Important Notes

  1. IP pools have been reworked for greater flexibility and can now be managed through the web console UI.

    1. In v5, an IP pool was either fleet-scoped (i.e., available to users in all silos) or silo-scoped (i.e., available in one silo). In v6, an IP pool can be linked to any number of silos. This enables configurations that were not possible in v5, such as an IP pool shared by silos A and B but not C.

    2. There is no longer a concept of fleet-scoped pool: users can only allocate IP addresses from pools explicitly linked to their silo. The behavior of a fleet-scoped pool can be recreated in the new model by linking a pool to every silo individually.

    3. The software update process will set up links between existing pools and silos in a way that preserves v5 behavior:

      1. Formerly fleet-scoped pools will be linked to every silo.

      2. If a formerly fleet-scoped pool was marked “default” for the fleet, it will continue to be the default for each silo unless that silo had its own default pool overriding the fleet-level default.

    4. After setting up a new silo, you will need to link an IP pool to it before users can allocate external IPs.

    5. Please review the updated IP Pool Management guide and API docs and update any API client that manipulates IP pools.

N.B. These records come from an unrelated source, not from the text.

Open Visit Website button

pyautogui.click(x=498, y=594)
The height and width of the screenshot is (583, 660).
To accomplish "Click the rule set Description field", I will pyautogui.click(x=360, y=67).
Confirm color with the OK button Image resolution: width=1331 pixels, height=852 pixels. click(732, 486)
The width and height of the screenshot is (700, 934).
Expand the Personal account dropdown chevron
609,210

  2. The Oxide CLI, Go SDK, and Terraform Provider have been updated for floating IP attach/detach support and the IP Pool changes mentioned above as well as other API enhancements, please ensure you obtain the latest versions.

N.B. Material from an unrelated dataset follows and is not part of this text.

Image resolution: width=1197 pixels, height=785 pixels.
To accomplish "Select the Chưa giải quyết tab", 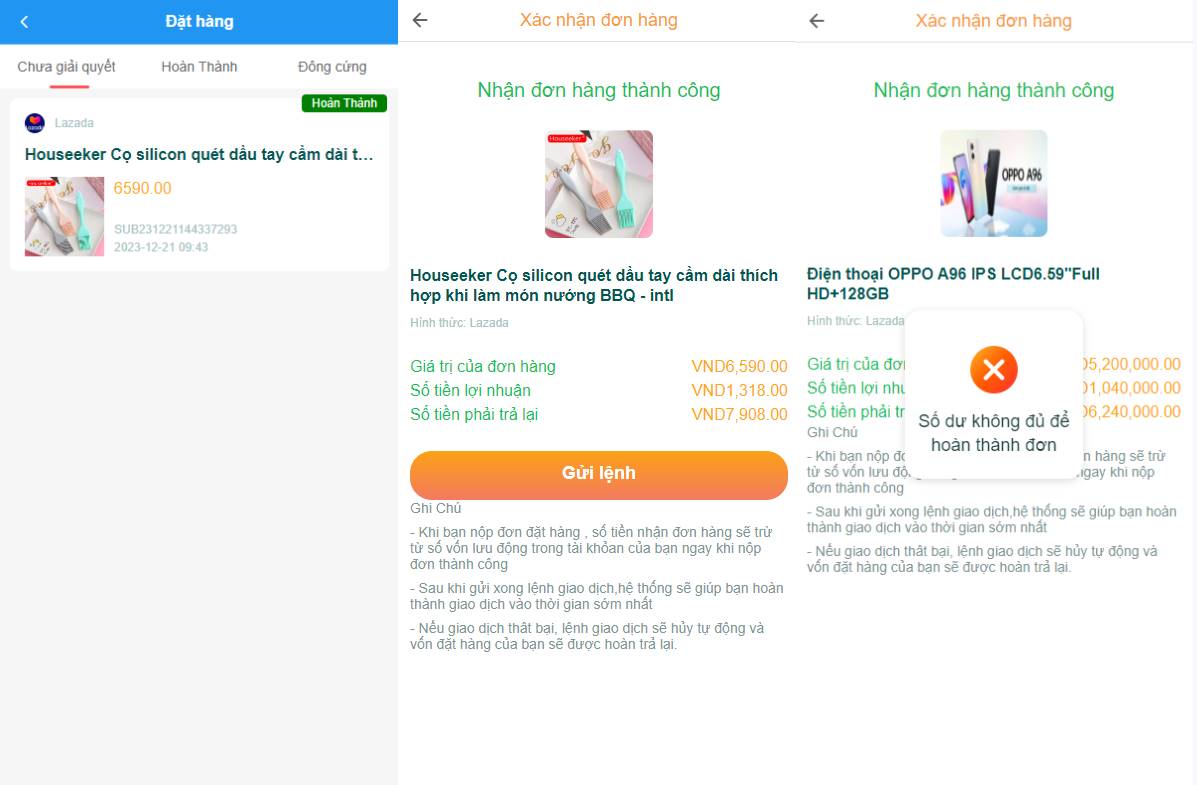I will click(x=66, y=66).
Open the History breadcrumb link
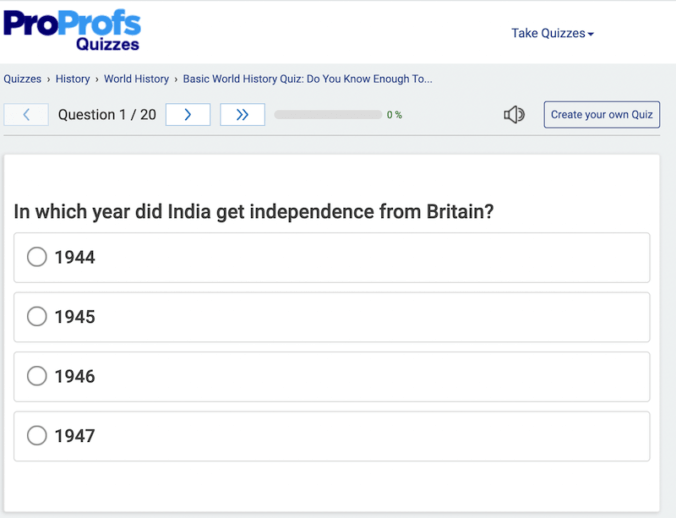Image resolution: width=676 pixels, height=518 pixels. 72,79
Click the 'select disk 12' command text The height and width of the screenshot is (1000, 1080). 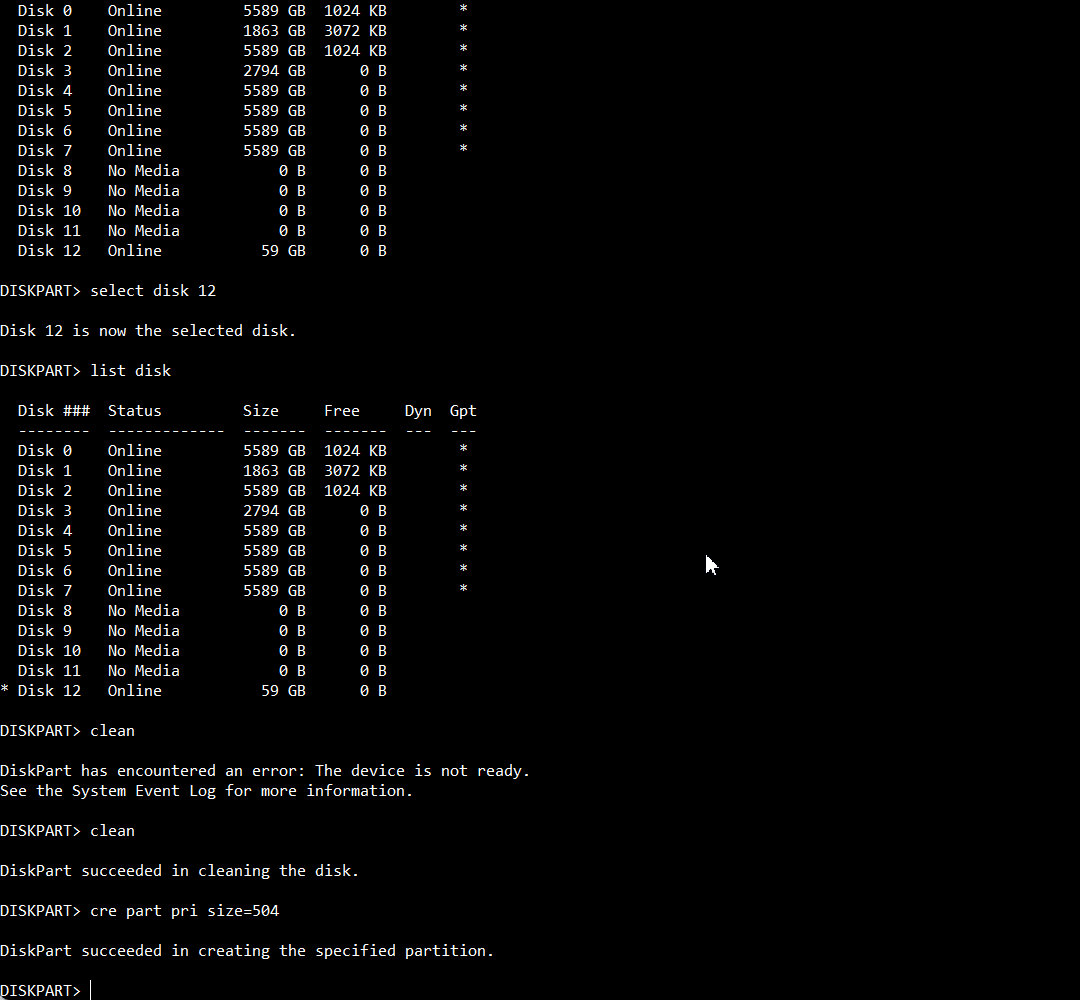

  3. The NewClient function in the Go SDK has been modified to no longer require user agent, and now takes a Config struct instead. You can find more information about this, and other changes in the Go SDK changelog.

  4. The latest release of the Oxide CLI produces JSON-formatted output.

Installation

Oxide Computer Model 0 must be installed and configured under the guidance of Oxide technicians. The requirement may change in future releases.

Upgrade Compatibility

Upgrade from version 5 is supported. We recommend shutting down all running instances on the rack before the software update commences.

All existing setup and data (e.g., projects, users, instances) should remain intact after the software update.

New Features

This release comes with two new features for rack switch failover support, security fixes, and other minor enhancements.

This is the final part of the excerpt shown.